----- Text segment
Google sent me a nice message to start the year – “Your inbox is reaching its limit”.
Looking at my GMail inbox I have well over 70k emails, taking up just under 15GB of space. I’m interested in how this number is made up – who emails me the most, who I email, what time I’m most productive, etc.
I decided to download my GMail archive using Google Takeout to analyse the data. Here’s how I did it.
Download Your Inbox
First, use Google Takeout to download your GMail mailbox. Depending on the amount of emails you have accumulated this might take a while. My ~15GB took about an hour.
Once complete, Google will give you a .zip file. Download and unzip it. You should see a file named something like “<my_gmail_inbox>.mbox”.
Upload the .mbox file to Splunk
If your confident with editing props.conf directly, ignore the next paragraph.
Using the file uploader in Splunk, select your .mbox file using the option “Preview Data Before Indexing”. We will use the data preview to teach Splunk what .mbox events look like so that they are indexed correctly.
Using the “Advanced Mode” tab you can create the props.conf in the GUI. To get data indexing correctly, I suggest a props.conf structure similar to the following:
[gmail-mbox] #remove this line if using the Splunk GUI "Advanced Tab" MAX_EVENTS = 100000 BREAK_ONLY_BEFORE = From\s.+?@ MAX_TIMESTAMP_LOOKAHEAD = 150 NO_BINARY_CHECK = 1 TRUNCATE = 100000 MAX_DAYS_AGO=3652
Let me describe what is being set here:
- MAX_EVENTS = Specifies the maximum number of input lines to add to any event. Example=”100000″. Default=”256″. Some of my messages were over 1000 lines so I shot for 1000x this number.
- BREAK_ONLY_BEFORE = Splunk creates a new event if it encounters a new line that matches the regular expression set. Example=”From\s.+?@”. This breaks the GMail events in the correct place (before the line starting: “From xxxx@…”.
----------
----- Listed entries
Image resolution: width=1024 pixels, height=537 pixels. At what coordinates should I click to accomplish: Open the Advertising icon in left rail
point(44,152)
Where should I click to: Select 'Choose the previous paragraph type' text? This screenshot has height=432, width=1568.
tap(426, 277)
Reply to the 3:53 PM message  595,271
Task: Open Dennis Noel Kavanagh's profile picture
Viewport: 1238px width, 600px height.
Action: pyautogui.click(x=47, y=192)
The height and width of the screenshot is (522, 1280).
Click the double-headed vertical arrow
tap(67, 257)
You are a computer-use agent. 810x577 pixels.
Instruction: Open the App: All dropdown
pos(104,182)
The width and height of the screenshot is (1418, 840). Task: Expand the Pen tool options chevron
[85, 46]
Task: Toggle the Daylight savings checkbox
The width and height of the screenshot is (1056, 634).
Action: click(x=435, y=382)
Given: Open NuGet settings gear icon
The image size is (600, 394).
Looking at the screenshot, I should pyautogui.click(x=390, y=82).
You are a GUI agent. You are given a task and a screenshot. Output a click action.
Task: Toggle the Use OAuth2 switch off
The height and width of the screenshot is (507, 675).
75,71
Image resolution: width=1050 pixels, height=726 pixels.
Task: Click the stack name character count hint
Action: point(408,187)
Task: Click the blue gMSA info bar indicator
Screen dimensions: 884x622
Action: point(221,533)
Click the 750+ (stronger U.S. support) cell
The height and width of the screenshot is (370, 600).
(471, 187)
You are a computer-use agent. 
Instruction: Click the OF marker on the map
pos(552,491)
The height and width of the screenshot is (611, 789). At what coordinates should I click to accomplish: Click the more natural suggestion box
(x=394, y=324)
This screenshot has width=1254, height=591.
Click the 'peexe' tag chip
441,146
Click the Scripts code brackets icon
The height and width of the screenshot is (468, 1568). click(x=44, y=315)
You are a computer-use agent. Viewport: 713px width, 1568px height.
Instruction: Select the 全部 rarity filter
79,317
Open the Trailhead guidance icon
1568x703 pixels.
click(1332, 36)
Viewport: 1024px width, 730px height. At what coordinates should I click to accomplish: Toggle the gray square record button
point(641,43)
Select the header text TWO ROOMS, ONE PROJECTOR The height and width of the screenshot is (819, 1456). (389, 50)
----------
» Stated task 1
List every setting name assigned a value in the suggested props.conf structure of the text on analyzing GMail in Splunk.
» Stated task 2
Transcribe the rows, starting at the row that has "The height and width of the screenshot is (611, 789)." and stopping after the final row.
The text and the rows are unrelated to each other.

» Task answer 1
MAX_EVENTS
BREAK_ONLY_BEFORE
MAX_TIMESTAMP_LOOKAHEAD
NO_BINARY_CHECK
TRUNCATE
MAX_DAYS_AGO

» Task answer 2
The height and width of the screenshot is (611, 789). At what coordinates should I click to accomplish: Click the more natural suggestion box
(x=394, y=324)
This screenshot has width=1254, height=591.
Click the 'peexe' tag chip
441,146
Click the Scripts code brackets icon
The height and width of the screenshot is (468, 1568). click(x=44, y=315)
You are a computer-use agent. Viewport: 713px width, 1568px height.
Instruction: Select the 全部 rarity filter
79,317
Open the Trailhead guidance icon
1568x703 pixels.
click(1332, 36)
Viewport: 1024px width, 730px height. At what coordinates should I click to accomplish: Toggle the gray square record button
point(641,43)
Select the header text TWO ROOMS, ONE PROJECTOR The height and width of the screenshot is (819, 1456). (389, 50)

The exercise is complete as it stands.